Look at the growing Purse Trinket Economy as proof. In terms of dollars and cents, most of these items don’t cost much. But when they add up to full-blown collections, they gain value over time while also brightening consumers’ lives a bit.
We saw it with Labubus in 2025, but other brands and spin-offs are fueling the fire, making Comfort Maximalism a major aesthetic that shapes how we build and engage with brands.
This is what luxury looks like now, rooted in scarcity and gamified experiences. If your brand is waiting for the economy to improve before connecting with Gen Z emotionally, you will have waited too long.
AI is creating buyer's remorse at scale.
Here's a stat that should be hanging in every office as a reminder: 70% of Gen Z who shop online feel buyer's remorse immediately after purchasing. Hardy connects this directly to AI-driven, text-based experiences that make decisions for users.
The speed and efficiency of these new workflows make things feel more seamless. But sometimes when there’s seamlessness up front, there’s friction after checkout. Consider the implications of impulse, agent-driven purchases on return rates. The data is not quite there yet, but it’s a topic we’re eager to explore.
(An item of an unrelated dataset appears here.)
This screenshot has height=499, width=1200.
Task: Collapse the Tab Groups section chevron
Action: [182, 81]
One thing is clear, though: when Gen Z really wants something, they know it when they see it.
Pinterest's answer to this new era of digital window shopping is visual-first AI. Their new Pinterest Assistant is a visual, conversational discovery tool. “AI is wonderful because it helps people make decisions, get to information faster,” Hardy said. “But it's really important to preserve their autonomy and their taste and help them make decisions that fit into their life.”
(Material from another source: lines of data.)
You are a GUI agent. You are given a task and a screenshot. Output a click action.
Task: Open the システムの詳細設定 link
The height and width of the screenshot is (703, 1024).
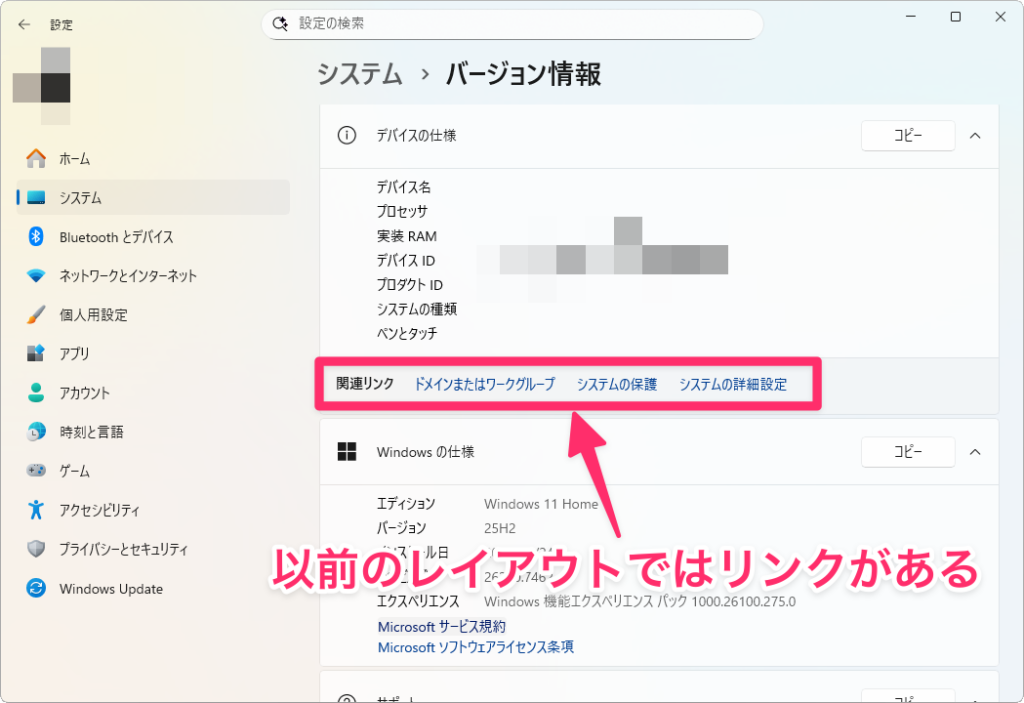(733, 384)
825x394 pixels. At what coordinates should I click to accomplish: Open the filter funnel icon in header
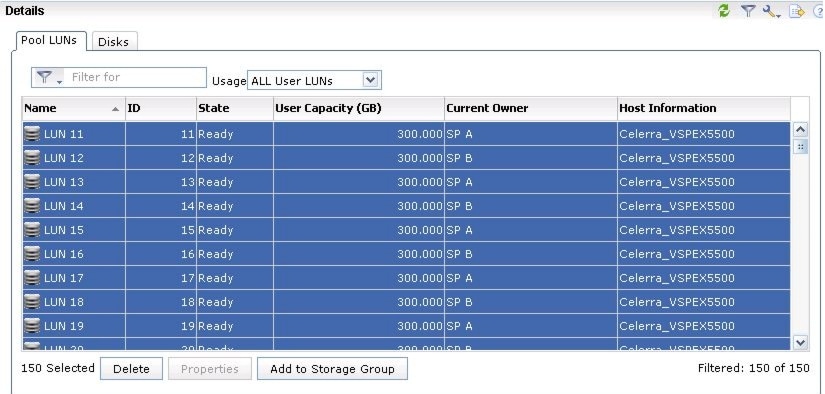[x=748, y=11]
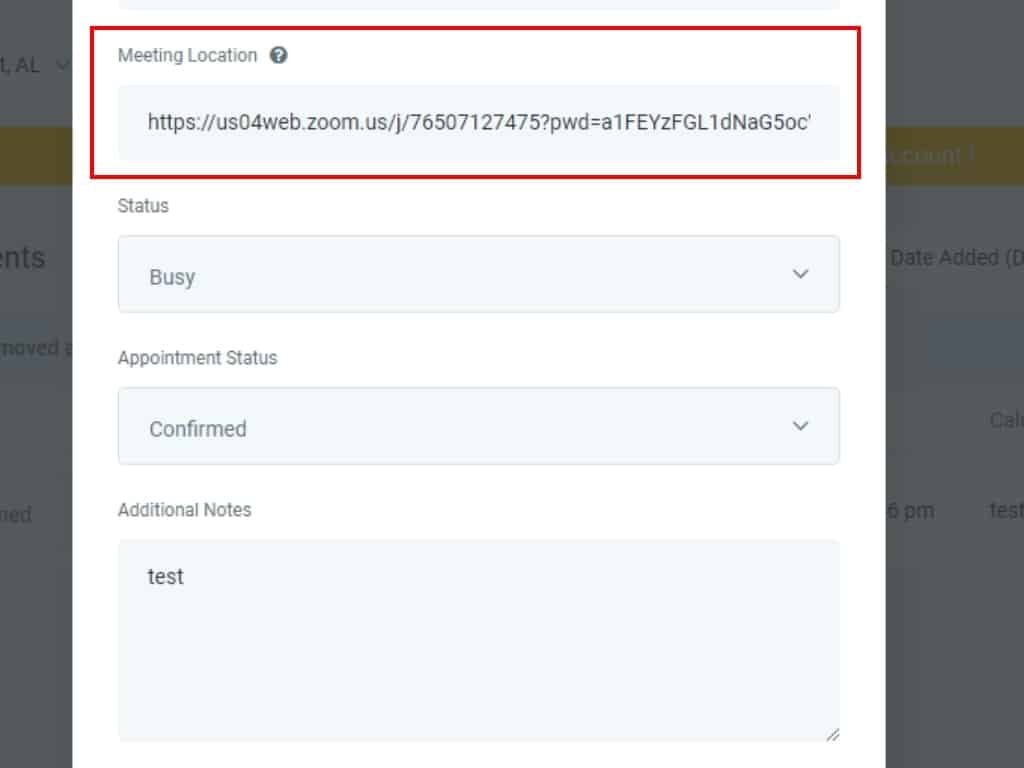Click the chevron next to AL location
This screenshot has height=768, width=1024.
coord(62,66)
The platforms optimizing for conversion speed are manufacturing regret. The ones optimizing for curation, concierge-level service, and emotional resonance are building loyalty. We covered this idea extensively in our holiday AI research. As consumers continue to engage with generative AI platforms like ChatGPT, Perplexity, and Claude to research and validate their buying decisions, these behaviors will only become more established.
Anti-slop sentiment connects to opacity.
77% of Gen Z believe AI has a more positive impact on the world than a negative one, but 78% want labels on AI-generated social posts.
They're not Luddites; they're just intensely aware of how prevalent AI is, and they want transparency into when, how, and why brands use it. They scan every piece of branded content and every eCommerce site with a single question on their lips: "Is this AI?"
There are two kinds of opportunities for brands. The first, most obvious one, is to be transparent about when you use AI; a simple credit line or statement in your posts will do.
But some brands are leaning into the second opportunity by doubling down on human-led creativity and handmade items. We noted in our 2026 predictions that the tension between AI super fans and creative artisans will be the new battleground in authenticity. We’re already seeing brands like Hermès lean into this moment by hiring professional artists and cartoonists to redesign the eCommerce site and social media content.